In the entries that follow, locate the line with "The width and height of the screenshot is (588, 713).", then restate that line and all later lines exactly as they appear, leaving pictures out.

____ Material provided

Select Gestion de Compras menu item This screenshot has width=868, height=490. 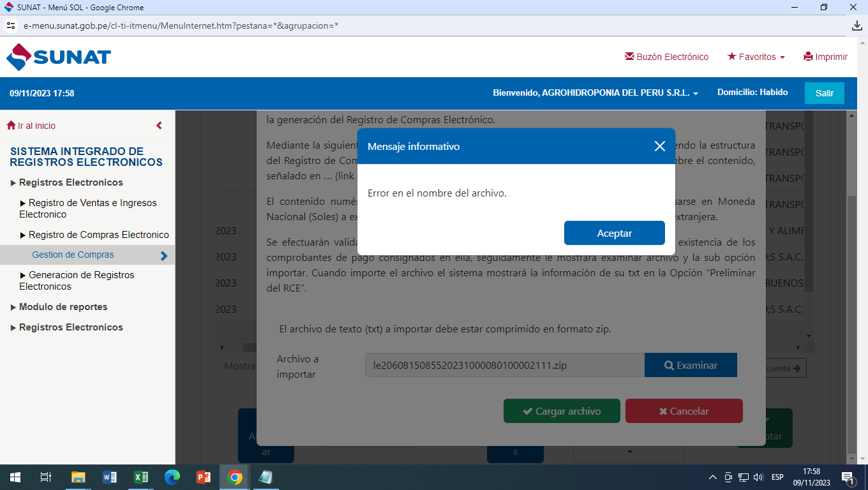[x=73, y=255]
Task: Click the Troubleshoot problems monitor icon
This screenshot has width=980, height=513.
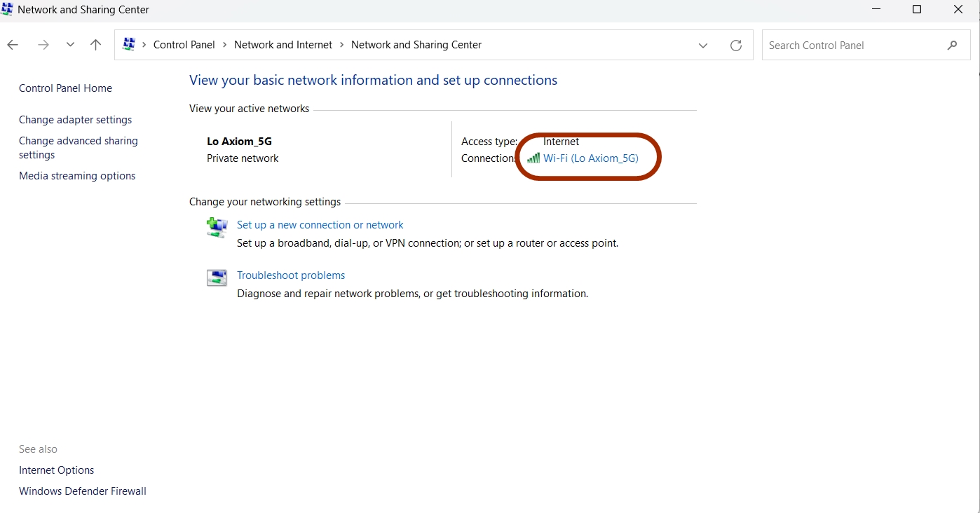Action: (x=217, y=278)
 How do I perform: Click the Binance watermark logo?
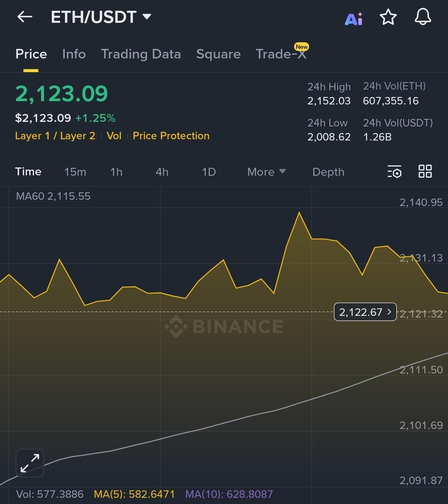coord(224,327)
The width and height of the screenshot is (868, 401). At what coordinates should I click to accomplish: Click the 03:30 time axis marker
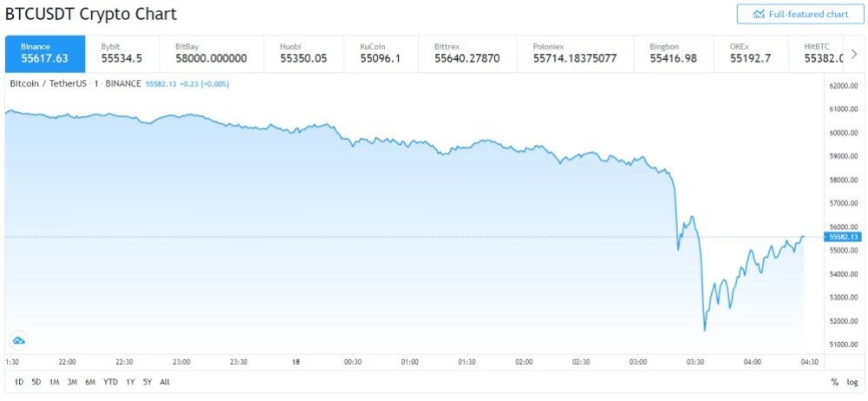(x=695, y=362)
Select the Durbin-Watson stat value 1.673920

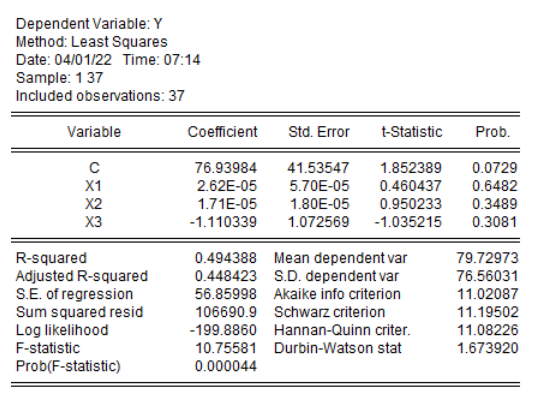pyautogui.click(x=488, y=348)
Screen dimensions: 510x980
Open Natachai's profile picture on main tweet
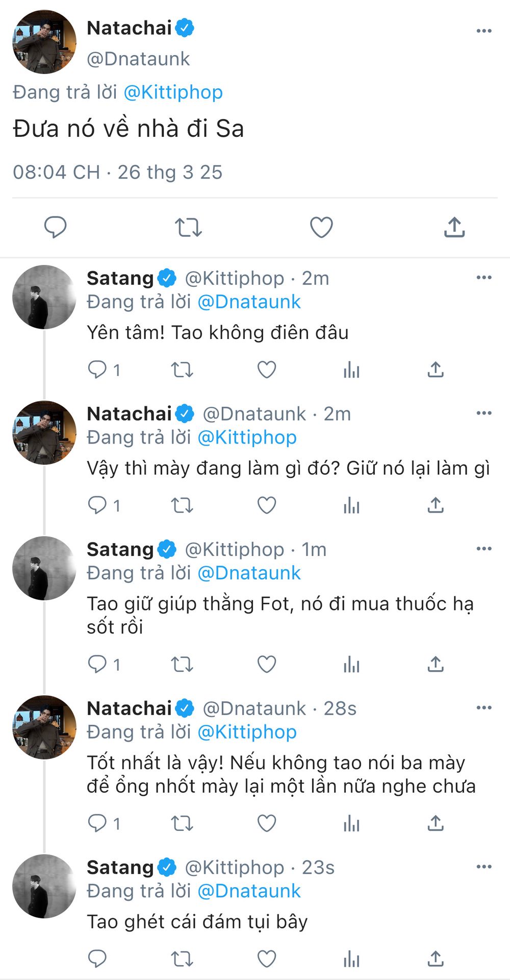coord(44,42)
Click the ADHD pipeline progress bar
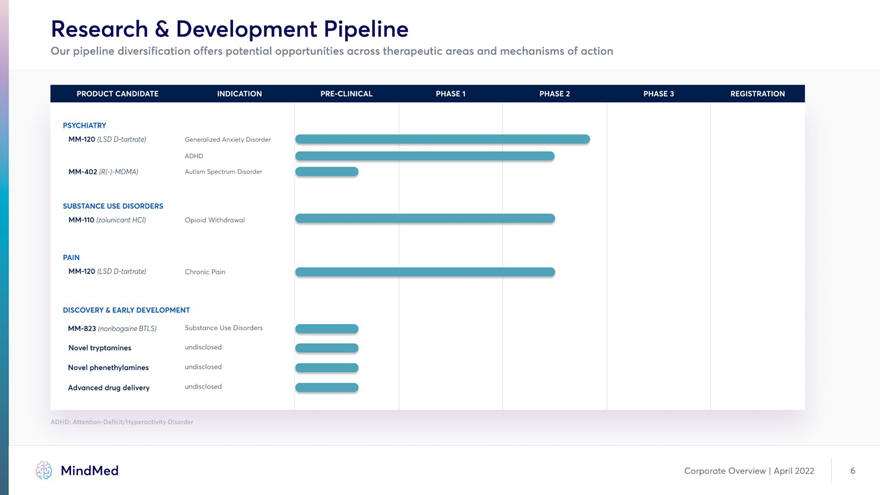 click(424, 156)
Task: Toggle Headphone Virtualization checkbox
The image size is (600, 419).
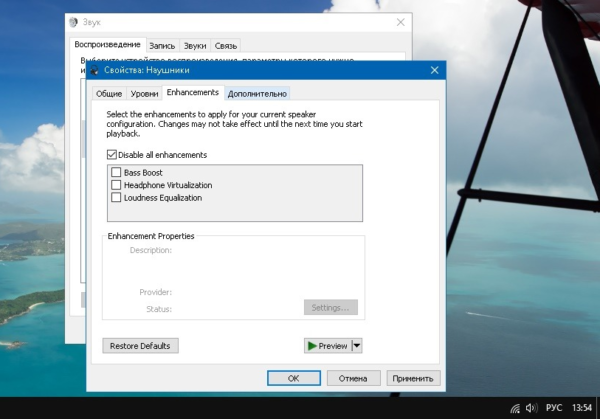Action: pyautogui.click(x=117, y=185)
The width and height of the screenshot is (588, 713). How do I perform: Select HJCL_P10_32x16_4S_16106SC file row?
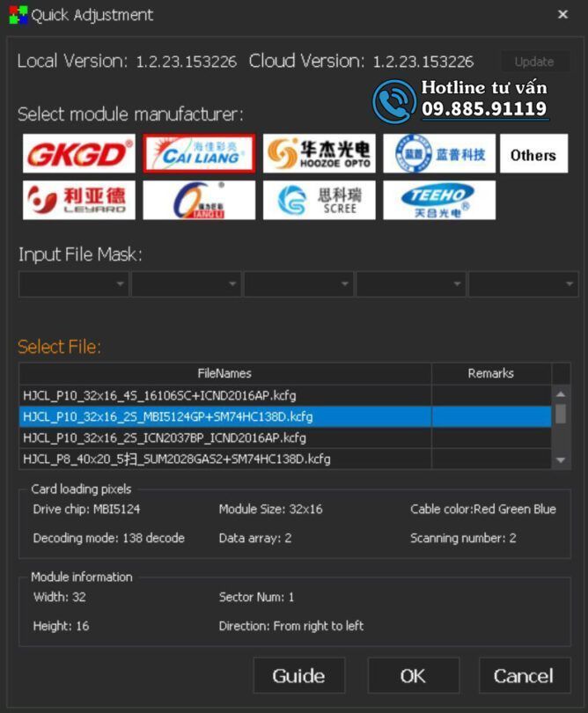click(x=225, y=395)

________

*Written answer*
The width and height of the screenshot is (588, 713). How do I perform: Select HJCL_P10_32x16_4S_16106SC file row?
click(x=225, y=395)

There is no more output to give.